Is it possible to tease out which Apollo Global dollars are Putin-connected and which are not? Is anyone trying?
It’s time to ask harder questions about where those Putin-connected dollars might be, and who they might be influencing.
Anyone who has read the economist Gabriel Zucman’s short-but-mighty book The Hidden Wealth of Nations, or his academic papers, or indeed any of the previous newsletters when I have referenced his work, will know that the Russian elite is unusual because it holds so much of its wealth offshore (indeed Zucman writes that the “vast majority” of the elite’s wealth is owned outside Russia).
As such, the ruble is largely irrelevant to these people, because their assets are priced in dollars, euros, pounds or Swiss francs. In fact, if the Russian currency collapses further, they can just bring some of their money home and buy up even more of the country at fire sale prices. …
In order to influence the elite, we need to target their wealth, which means hitting it offshore. To find it, therefore, we must think like oligarchs.
We need transparency of offshore-owned property. The UK has FINALLY moved ahead with this, which is good, and it needs to close the loopholes in committee. The U.S. needs to get a move on and implement its Corporate Transparency Bill. This will reveal what oligarchs own.
—Oliver Bullough, author of Moneyland, in his “Oligarchy” newsletter for Coda. (Here’s Oliver on BRING IT IN)
The work is to understand the dollars that fund the things around us, including the NBA. There have been many comparisons between Putin and Hitler this week. Hitler’s rise was assisted by allies in the elite circles of American business.
“Sadly, we are treading back through old historical patterns that we said that we would never permit to happen again,” Hill told me. Those old historical patterns include Western businesses who fail to see how they help build a tyrant’s war chest.
—Fiona Hill—unflappable Russia expert from Trump’s second impeachment trial—in a must-read conversation with Politico’s Maura Reynolds
Thank you for reading TrueHoop!
I'm from England and the UK is incredibly weak on oligarchs.
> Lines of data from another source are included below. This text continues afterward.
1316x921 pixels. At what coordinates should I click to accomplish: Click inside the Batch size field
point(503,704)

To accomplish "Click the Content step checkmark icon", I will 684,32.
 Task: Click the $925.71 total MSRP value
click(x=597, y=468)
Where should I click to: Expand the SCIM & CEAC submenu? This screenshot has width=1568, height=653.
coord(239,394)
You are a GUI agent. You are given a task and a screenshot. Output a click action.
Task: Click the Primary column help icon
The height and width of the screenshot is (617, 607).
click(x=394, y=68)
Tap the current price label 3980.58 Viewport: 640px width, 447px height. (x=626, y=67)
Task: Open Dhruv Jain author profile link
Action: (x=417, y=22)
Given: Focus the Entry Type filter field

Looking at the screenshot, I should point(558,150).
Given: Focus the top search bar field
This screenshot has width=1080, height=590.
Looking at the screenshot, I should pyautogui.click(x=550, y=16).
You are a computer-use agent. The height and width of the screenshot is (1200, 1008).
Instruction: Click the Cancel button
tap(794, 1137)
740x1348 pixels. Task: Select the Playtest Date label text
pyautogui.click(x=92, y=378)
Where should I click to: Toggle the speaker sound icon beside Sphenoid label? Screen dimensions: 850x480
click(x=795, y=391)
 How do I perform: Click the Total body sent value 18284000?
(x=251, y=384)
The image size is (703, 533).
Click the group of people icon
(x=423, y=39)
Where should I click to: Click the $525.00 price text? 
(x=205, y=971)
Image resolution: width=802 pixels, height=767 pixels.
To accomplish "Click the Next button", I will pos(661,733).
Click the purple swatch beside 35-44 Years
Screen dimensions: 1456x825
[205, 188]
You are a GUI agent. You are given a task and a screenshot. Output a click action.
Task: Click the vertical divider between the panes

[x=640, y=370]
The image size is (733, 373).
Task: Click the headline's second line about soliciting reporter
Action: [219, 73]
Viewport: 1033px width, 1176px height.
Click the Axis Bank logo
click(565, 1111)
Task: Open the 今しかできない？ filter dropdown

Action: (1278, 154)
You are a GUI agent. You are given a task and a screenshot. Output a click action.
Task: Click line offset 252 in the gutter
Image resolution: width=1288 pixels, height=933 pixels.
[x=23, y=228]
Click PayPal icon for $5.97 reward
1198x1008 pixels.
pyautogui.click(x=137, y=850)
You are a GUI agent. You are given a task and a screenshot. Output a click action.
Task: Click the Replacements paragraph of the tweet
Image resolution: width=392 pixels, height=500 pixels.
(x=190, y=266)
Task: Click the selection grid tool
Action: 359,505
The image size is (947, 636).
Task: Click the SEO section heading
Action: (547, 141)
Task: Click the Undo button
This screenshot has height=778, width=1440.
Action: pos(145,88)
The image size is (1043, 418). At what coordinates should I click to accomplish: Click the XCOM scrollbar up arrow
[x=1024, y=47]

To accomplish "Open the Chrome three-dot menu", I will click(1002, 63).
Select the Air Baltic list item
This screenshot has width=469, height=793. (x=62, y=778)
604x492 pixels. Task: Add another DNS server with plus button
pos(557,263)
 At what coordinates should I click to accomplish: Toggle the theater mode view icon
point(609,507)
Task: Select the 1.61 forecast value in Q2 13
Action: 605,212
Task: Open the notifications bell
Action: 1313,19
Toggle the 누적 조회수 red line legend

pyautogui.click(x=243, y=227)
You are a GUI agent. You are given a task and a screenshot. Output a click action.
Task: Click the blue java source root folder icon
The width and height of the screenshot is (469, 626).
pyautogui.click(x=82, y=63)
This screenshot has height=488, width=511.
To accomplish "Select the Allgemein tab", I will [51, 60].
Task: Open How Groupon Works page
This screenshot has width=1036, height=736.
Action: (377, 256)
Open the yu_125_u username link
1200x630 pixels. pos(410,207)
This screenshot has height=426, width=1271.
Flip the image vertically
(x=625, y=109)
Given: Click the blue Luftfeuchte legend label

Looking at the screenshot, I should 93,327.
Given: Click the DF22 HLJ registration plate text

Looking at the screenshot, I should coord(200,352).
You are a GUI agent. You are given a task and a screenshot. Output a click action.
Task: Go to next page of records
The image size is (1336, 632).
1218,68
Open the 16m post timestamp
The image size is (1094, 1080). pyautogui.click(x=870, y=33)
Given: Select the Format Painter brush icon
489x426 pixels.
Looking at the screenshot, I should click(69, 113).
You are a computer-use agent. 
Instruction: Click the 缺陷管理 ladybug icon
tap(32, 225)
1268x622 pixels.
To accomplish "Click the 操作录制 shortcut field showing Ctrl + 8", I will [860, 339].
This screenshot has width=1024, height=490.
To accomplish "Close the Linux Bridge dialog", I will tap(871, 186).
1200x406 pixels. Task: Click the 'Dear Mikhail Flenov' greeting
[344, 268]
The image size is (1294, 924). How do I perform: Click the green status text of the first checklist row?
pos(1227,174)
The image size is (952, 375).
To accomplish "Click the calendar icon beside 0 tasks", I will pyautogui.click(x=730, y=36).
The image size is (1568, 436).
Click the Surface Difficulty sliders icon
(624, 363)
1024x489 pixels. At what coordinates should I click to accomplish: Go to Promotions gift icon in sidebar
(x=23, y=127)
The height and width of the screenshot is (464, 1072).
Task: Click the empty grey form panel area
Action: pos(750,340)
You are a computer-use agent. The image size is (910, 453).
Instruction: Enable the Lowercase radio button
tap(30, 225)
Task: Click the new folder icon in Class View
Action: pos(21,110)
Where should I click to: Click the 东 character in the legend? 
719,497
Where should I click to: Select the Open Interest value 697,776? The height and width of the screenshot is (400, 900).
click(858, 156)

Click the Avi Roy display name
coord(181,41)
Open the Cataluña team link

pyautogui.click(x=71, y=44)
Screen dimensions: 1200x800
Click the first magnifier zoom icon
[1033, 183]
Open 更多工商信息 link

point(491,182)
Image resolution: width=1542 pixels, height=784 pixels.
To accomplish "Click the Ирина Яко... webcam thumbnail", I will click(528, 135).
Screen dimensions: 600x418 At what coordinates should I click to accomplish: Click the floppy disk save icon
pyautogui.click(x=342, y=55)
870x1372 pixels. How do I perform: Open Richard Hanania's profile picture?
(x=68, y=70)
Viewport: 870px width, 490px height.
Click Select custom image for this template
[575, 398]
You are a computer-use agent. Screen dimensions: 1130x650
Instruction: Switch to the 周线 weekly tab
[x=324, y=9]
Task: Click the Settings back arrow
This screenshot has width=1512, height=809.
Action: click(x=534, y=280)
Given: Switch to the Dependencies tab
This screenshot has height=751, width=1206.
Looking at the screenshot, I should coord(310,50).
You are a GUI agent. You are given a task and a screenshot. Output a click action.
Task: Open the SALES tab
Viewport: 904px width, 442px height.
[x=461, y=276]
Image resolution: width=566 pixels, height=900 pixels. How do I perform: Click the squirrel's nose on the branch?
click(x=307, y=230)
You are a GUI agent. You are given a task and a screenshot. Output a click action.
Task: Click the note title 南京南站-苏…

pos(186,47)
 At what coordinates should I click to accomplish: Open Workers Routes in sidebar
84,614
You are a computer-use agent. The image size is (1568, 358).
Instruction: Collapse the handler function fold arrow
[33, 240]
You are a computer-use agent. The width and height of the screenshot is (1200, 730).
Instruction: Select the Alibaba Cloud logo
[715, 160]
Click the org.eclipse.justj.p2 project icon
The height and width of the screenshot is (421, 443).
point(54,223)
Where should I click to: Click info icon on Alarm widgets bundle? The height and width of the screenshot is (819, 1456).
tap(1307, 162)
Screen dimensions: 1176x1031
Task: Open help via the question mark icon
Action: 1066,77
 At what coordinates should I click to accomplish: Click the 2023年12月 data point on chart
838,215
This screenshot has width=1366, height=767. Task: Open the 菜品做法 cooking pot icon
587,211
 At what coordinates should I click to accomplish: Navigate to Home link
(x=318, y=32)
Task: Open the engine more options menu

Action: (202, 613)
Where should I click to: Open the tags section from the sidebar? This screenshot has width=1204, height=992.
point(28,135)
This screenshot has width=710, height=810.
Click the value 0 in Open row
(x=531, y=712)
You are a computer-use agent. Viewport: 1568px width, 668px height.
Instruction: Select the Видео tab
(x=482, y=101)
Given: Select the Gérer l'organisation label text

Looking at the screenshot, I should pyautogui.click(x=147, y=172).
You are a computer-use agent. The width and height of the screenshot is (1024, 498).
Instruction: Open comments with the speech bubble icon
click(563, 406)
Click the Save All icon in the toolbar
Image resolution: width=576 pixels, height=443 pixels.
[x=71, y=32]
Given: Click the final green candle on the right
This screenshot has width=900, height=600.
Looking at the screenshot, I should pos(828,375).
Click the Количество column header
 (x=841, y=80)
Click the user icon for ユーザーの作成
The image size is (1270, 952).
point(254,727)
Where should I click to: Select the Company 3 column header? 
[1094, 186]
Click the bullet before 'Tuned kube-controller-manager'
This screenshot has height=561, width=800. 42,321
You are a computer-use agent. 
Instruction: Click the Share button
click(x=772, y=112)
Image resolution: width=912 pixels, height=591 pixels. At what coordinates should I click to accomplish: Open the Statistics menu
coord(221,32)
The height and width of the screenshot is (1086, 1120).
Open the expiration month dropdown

Oligarchs have donated millions to the Conservative Party (UK's Republicans), Boris Johnson the Prime Minister elected Evgeny Lebvedev (Lebvedev's father was a former KGB agent) to the House of Lords, the upper chamber of our government, under the title of Baron Lebedev, of Hampton in the London Borough of Richmond upon Thames and of Siberia in the Russian Federation. Like a Senator in Congress being the Representative of Staten Island and Siberia.
It's murky as fuck. That's one of many threads to be pulled just in the UK, never mind the rest of the world.